- Shell sees `no follow up investment that can be justified'
- BP's shale gas agreement part of broader deal with CNPC
BP Plc is seeking to hit it big in China’s shale gas fields where competitors including Royal Dutch Shell Plc have struck out.
The London-based explorer on Thursday signed its first shale-gas production deal in China, joining the nation’s biggest oil company, China National Petroleum Corp., to target the same areas that rival ConocoPhillips has walked away from.
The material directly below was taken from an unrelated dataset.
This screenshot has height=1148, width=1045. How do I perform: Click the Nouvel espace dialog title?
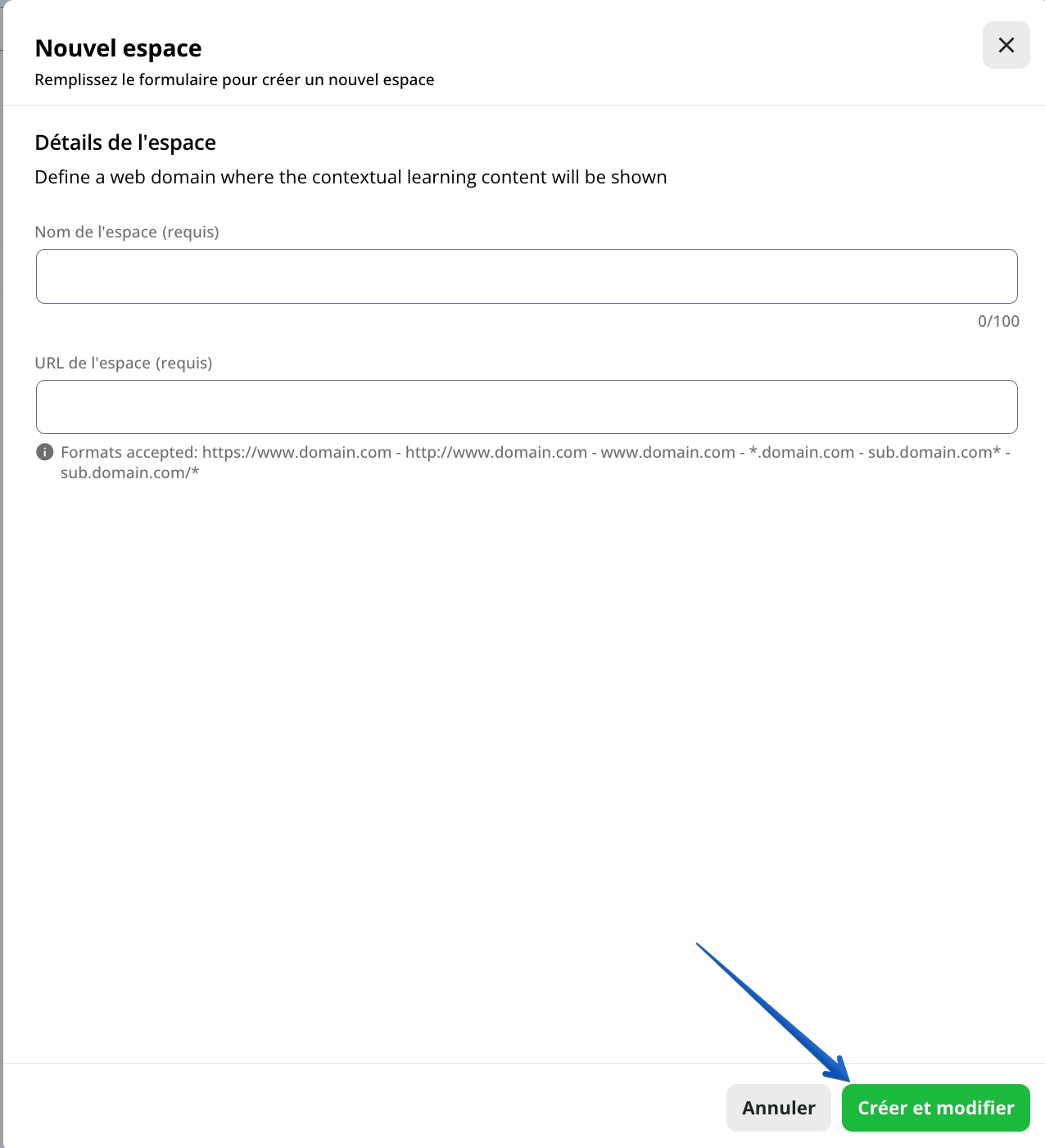[118, 48]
Shell separately on Friday said it’s giving up on its shale acreage in China, where challenging drilling conditions stymied the exploitation of what’s estimated to be the world’s largest reserves.
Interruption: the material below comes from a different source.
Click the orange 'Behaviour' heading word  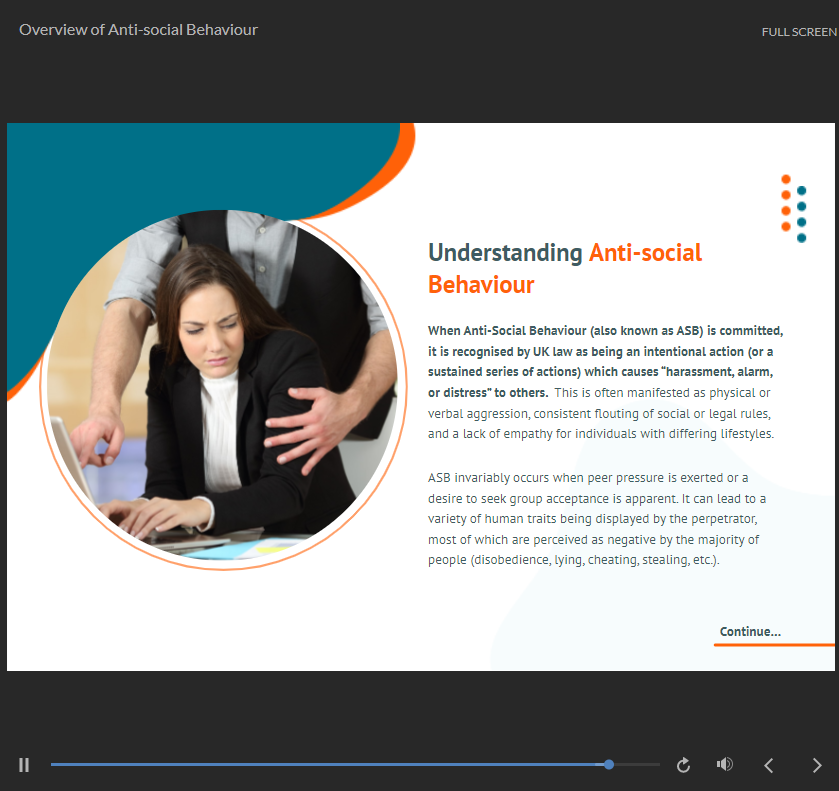481,285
“It is an intriguing move, as in many ways BP is swimming against the tide,” said Angus Rodger, a Singapore-based analyst at consultant Wood Mackenzie Ltd.
BP’s entry into Chinese shale comes after a pull back by international oil companies, which have relinquished the majority of the country’s areas they agreed to study since 2010, according Wood Mackenzie. In a departure from previous deals with foreign firms, CNPC will be the operator of the BP project in the Neijiang-Dazu block in Sichuan basin.
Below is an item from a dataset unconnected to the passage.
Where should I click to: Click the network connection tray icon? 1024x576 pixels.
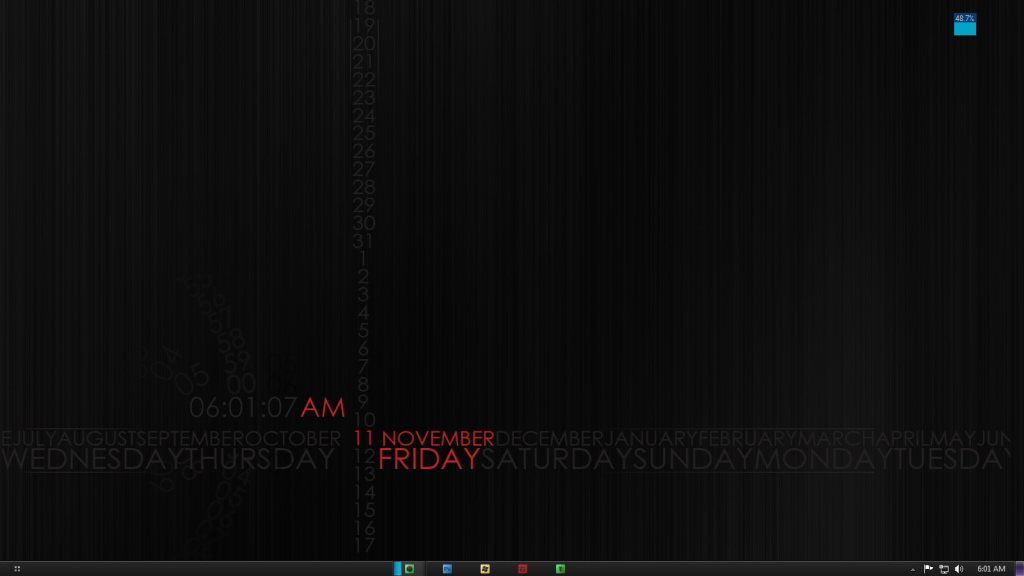943,568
“BP will share in the expenses and contribute technical expertise without committing ground troops in China,” Gordon Kwan, head of Asia oil and gas research at Nomura Holdings Inc. in Hong Hong, said by phone Friday.
The deal follows a broader agreement between the two companies signed during President Xi Jinping’s visit to London in October, which also covered fuel retailing and oil exploration, as well as LNG and carbon emissions trading.
Shell, which sealed a production-sharing contract in 2012 with CNPC unit PetroChina Co. in the Fushun-Yongchuan block in Sichuan basin, said it wouldn’t proceed with investments after facing challenging geology and mixed drilling results.
"We have decided that there is no follow up investment that can be justified," Jessica Miao, a Beijing-based spokeswoman, said in an e-mail Friday.
The country’s two biggest shale gas developments are run by state-owned energy giants -- CNPC’s Weiyuan-Changning project and China Petroleum & Chemical Corp.’s Fuling field, both in the Sichuan basin.
“The fact that BP is not operating may work in its favor,” Rodger said. “The two material shale projects that are underway in China and ramping-up are both operated by Chinese national oil companies."
China Petroleum & Chemical, known as Sinopec, announced Wednesday that it’s developing a new Sichuan shale field that may produce 2 billion cubic meters annually. The bulk of the company’s shale output comes from the Fuling field in Chongqing, according to President Li Chunguang. The company made several significant discoveries in Sichuan and the Erdos basin of Inner Mongolia in the past year, the company said.
“CNPC is playing catch up with Sinopec in shale gas exploration and wants more expertise from the international majors,” said Wu Kang, a Beijing-based analyst with industry consultant FGE.
Premier Li Keqiang reiterated last month China’s goal of boosting production and use of natural gas as a substitute for coal. While conventional gas production is rising, China missed its annual shale gas target of 6.5 billion cubic meters last year and earlier reduced its 2020 production goal to about a third of its original estimate, citing difficult geology, lack of infrastructure and limited exploration rights.
“BP thinks China has good shale-gas potential and we will bring our international experience and skills to this partnership,” said David Nicholas, a spokesman for BP in London. “CNPC has the local base and regional geological and operational knowledge and we think they’re best suited to be the operator.”
CNPC didn’t immediately respond to requests for comment.